# [EXTRAIT]
Valider l'item 14 "L'action de ce roman se situe essentiellement en bord de mer ou de lac" dans le cadre du Challenge Plumes Féminines 2024 : l'occasion était trop belle de relire : To the Lighthouse – Au Phare, de
Virginia Woolf, une de mes autrices préférées, pour ce qu'elle représente par son engagement, pour avoir été l'une des écrivaines ayant révolutionné l'écriture avec sa technique du flux de conscience, pour la poésie de son style et juste pour le bonheur de lire une belle plume. Je me dis qu'il est trop difficile de choisir seulement six livres que j'emporterais sur une île déserte, mais To the Lighthouse, assurément, en ferait partie, pour Mrs Ramsay – comment ne pas tomber sous son charme - et pour cette maison des Hébrides, ouverte à tous les vents.
L'action se situe au Sud de la mer d'Ecosse, dans l'archipel des Hébrides, sur l'île de Skye.
La famille Ramsay et ses invités séjournent dans la villa d'été et le roman s'ouvre par une première partie intitulée "La Fenêtre" (il est découpé en trois parties : La Fenêtre, le Temps passe et le Phare) et sur ces mots "Oui, bien sur, s'il fait beau demain", dit Mrs Ramsay. "Mais, ajouta-t-elle, il faudra que tu te lèves à l'aurore". Cette phrase est adressée au plus jeune de ses garçons, James, impatient à la perspective d'aller faire la promenade au phare promise.

# [DONNÉES FOURNIES]
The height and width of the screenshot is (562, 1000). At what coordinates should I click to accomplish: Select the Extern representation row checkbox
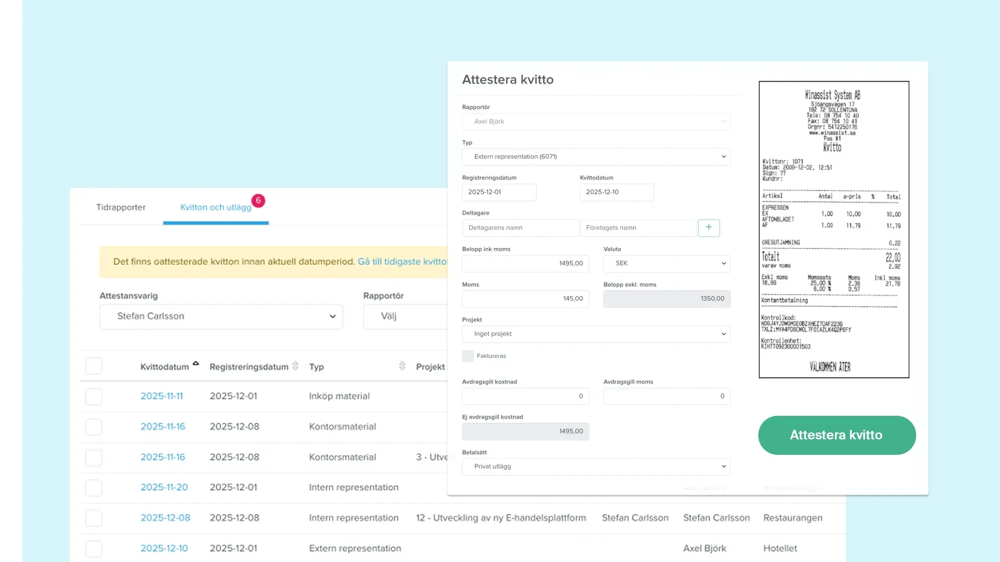(x=94, y=549)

# [QUESTION POSÉE]
Selon l'extrait, sur quelle île se déroule l'action du roman ?

# [RÉSULTAT]
Sur l'île de Skye, dans l'archipel des Hébrides.